◆ TO DO ◆
Instruction for the data below: set down exactly the lines from the line with "Click the empty 접수일자 value cell" to the line with "Screen dimensions: 224x136", inclusive, and no others.

[Stored data]
== Segment start ==

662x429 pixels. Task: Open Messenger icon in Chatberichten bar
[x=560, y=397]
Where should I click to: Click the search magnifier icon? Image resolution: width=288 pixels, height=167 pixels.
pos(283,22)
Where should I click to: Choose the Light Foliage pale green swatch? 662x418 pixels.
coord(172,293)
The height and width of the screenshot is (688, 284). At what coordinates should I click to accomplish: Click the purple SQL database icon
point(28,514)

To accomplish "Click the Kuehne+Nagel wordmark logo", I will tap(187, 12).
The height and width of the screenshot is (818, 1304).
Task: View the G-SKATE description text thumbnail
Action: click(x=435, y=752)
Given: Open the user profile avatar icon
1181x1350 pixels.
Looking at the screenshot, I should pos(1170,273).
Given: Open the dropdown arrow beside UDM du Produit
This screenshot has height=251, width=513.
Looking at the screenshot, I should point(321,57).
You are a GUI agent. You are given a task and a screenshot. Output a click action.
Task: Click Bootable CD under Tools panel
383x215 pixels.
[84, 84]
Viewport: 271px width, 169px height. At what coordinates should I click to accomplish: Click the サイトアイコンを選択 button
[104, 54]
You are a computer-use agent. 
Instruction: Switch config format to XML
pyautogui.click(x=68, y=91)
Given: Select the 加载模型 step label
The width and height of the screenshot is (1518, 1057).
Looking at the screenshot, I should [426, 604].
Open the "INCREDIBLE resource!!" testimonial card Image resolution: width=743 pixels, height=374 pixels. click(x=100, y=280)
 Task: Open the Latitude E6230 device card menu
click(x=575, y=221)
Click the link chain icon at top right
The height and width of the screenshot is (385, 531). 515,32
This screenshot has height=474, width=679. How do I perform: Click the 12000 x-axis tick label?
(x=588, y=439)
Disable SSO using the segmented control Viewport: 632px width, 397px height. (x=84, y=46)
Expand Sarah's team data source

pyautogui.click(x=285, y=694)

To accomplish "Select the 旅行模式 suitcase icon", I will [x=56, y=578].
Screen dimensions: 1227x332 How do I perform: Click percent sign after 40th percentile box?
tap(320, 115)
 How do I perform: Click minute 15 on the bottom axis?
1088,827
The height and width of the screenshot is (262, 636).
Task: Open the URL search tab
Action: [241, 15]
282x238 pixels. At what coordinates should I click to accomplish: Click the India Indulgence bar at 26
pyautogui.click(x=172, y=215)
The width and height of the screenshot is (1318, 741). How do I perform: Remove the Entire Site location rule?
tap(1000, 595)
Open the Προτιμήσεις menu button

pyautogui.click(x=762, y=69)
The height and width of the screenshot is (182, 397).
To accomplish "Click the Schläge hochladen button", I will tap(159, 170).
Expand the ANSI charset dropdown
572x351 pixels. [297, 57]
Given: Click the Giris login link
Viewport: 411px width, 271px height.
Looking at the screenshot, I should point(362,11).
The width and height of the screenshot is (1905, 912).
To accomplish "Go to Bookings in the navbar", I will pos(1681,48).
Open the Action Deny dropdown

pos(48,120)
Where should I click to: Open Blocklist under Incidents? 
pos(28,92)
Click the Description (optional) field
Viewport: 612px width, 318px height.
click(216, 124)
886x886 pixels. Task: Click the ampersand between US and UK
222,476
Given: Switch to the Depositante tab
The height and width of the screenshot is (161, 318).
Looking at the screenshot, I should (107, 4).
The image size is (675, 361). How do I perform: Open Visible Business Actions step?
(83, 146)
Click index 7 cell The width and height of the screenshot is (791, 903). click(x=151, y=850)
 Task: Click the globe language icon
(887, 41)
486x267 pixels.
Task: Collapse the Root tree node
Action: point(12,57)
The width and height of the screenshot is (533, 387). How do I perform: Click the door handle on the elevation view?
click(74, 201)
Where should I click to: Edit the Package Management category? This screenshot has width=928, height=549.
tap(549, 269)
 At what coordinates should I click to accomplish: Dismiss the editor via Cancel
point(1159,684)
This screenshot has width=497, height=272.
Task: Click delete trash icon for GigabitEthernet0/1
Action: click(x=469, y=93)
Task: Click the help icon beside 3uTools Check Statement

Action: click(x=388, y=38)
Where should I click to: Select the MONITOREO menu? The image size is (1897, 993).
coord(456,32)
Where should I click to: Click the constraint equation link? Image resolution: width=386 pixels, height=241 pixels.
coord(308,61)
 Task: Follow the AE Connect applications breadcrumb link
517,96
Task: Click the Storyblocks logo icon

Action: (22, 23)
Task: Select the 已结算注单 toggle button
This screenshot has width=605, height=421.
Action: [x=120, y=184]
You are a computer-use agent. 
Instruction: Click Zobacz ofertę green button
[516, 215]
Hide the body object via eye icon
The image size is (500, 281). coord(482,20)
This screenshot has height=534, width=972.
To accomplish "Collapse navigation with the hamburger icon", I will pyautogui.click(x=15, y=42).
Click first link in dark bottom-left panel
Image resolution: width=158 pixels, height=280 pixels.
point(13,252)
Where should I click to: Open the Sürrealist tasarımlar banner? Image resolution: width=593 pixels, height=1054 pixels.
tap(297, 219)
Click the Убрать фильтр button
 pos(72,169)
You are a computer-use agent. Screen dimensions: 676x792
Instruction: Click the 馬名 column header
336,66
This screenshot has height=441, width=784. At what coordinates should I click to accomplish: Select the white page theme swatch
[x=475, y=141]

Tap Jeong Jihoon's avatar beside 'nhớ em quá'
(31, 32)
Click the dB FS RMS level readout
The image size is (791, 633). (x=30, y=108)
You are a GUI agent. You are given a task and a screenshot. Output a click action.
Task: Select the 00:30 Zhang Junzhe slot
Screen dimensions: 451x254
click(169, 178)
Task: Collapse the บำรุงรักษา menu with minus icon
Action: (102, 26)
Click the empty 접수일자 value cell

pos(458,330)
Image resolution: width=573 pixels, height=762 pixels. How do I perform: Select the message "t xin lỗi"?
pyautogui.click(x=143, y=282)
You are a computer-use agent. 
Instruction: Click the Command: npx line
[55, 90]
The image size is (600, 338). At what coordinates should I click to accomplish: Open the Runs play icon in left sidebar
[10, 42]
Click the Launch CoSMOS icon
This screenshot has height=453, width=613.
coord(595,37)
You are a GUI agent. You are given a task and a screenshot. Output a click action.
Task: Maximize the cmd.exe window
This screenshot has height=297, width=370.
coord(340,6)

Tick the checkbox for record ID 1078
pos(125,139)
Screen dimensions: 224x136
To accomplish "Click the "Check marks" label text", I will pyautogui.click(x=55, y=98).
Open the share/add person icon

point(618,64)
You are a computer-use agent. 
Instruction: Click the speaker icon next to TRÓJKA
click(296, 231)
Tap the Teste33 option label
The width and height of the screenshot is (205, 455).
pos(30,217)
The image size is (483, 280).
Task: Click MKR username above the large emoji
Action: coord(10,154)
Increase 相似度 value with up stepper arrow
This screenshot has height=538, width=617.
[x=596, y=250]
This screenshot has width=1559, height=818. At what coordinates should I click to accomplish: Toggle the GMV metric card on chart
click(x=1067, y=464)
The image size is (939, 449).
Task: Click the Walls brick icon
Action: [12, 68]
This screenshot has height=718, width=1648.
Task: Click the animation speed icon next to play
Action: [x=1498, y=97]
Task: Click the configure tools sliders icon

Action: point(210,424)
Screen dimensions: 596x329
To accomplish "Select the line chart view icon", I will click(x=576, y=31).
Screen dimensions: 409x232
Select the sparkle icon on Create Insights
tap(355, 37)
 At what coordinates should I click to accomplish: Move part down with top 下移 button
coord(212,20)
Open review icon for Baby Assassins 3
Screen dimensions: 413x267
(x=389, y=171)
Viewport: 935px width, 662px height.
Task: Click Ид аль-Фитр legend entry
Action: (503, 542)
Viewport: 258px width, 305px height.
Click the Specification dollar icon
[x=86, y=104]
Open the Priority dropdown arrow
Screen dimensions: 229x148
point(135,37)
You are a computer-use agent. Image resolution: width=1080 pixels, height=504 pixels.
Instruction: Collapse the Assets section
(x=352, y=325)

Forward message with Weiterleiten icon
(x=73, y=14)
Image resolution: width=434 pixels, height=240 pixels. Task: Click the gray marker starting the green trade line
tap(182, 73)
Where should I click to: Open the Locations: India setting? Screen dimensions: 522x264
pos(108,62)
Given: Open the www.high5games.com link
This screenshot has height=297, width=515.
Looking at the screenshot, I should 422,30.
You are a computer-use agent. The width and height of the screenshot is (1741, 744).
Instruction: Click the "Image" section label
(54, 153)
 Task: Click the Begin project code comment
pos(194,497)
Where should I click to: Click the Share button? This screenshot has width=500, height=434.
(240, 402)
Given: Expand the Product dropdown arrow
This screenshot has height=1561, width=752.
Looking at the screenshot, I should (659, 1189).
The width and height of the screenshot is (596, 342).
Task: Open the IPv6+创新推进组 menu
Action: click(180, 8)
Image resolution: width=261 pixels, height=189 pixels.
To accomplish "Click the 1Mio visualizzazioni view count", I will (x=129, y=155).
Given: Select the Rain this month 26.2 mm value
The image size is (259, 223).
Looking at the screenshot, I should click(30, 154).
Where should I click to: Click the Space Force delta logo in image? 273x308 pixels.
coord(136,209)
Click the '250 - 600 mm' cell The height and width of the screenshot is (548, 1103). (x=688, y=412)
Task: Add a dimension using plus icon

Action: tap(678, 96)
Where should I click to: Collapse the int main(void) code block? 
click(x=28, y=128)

== Segment end ==

◆ ANSWER TO THIS TASK ◆
Click the empty 접수일자 value cell

pos(458,330)
Image resolution: width=573 pixels, height=762 pixels. How do I perform: Select the message "t xin lỗi"?
pyautogui.click(x=143, y=282)
You are a computer-use agent. 
Instruction: Click the Command: npx line
[55, 90]
The image size is (600, 338). At what coordinates should I click to accomplish: Open the Runs play icon in left sidebar
[10, 42]
Click the Launch CoSMOS icon
This screenshot has height=453, width=613.
coord(595,37)
You are a GUI agent. You are given a task and a screenshot. Output a click action.
Task: Maximize the cmd.exe window
This screenshot has height=297, width=370.
coord(340,6)

Tick the checkbox for record ID 1078
pos(125,139)
Screen dimensions: 224x136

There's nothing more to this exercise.